Mobile clinics bring healthcare to Cabot Square's homeless
A new initiative from Doctors of the World is bringing healthcare directly to Indigenous homeless populations in Montreal. Two mobile clinics are visiting areas frequented by the homeless and they’ve been targeting Cabot Square.
Last year the area's Open Door shelter closed and since then the nurses who work out of the back of the van-turned-clinic say there’s been a huge increase in demand.
“There's a big, big difference,” says nurse Claudine Pringle. “We’ve seen an increase in violence and just in basic needs like food and bathroom facilities.”
Indigenous peoples make up one per cent of the city’s population, but represent about half of all visits to the clinic.

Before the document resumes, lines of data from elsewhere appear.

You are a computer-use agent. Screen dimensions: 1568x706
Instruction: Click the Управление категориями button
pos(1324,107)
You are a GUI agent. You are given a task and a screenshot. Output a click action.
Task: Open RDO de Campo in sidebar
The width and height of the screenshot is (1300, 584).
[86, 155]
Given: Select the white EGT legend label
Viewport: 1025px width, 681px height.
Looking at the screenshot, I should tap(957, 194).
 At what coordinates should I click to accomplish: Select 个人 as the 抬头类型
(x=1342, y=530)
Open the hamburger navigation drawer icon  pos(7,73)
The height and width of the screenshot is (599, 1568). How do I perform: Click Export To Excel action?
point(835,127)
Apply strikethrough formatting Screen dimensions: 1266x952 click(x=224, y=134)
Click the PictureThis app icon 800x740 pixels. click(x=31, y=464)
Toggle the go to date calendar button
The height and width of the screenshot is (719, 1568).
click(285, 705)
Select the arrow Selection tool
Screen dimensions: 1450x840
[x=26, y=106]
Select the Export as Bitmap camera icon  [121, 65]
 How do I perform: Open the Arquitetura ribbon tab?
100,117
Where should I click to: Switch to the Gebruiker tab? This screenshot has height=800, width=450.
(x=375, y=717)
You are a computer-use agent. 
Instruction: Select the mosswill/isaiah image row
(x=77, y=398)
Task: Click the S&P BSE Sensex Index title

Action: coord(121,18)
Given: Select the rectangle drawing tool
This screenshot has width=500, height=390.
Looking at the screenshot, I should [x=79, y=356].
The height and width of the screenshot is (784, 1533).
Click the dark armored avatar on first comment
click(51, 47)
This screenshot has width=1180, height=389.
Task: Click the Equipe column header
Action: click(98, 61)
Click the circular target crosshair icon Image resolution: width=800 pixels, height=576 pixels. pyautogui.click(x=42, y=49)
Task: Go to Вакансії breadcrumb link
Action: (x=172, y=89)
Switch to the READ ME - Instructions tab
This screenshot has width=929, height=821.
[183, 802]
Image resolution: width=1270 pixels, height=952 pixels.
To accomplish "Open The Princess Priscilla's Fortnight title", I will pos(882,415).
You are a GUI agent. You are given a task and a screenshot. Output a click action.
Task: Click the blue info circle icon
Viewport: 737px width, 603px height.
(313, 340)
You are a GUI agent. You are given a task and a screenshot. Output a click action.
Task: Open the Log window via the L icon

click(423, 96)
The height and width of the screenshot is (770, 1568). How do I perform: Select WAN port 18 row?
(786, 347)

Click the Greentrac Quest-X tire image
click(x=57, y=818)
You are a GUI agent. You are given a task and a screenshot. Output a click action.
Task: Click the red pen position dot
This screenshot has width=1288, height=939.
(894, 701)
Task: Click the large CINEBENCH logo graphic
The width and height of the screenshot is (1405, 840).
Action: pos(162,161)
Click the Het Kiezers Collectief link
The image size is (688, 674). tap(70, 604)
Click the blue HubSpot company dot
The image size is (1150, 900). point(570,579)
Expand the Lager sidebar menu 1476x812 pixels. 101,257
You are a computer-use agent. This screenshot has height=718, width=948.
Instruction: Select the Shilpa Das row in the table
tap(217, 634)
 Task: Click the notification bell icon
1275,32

Often patients come in with basic injuries that have become aggravated because of a lack of clean, safe care. One of the most common is foot injuries from blisters or cuts becoming dirty and infected. The vans also have a rudimentary laboratory where nurses can take blood samples and perform tests for sexually transmitted infections.
The clinic travels to areas where there’s a lack of reliable services including Montreal North, Lachine and Pointe Saint Charles. The organization says while it aims to provide a more intimate and trusting setting for health care, ultimately it hopes those on the street will go to established hospitals. “It's important for us to be a door to the real system because the care is just better,” says clinic supervisor Penelope Boudreault.
The mobile clinics have been on the streets since 2014, but this is the first year they’re focusing on Indigenous peoples.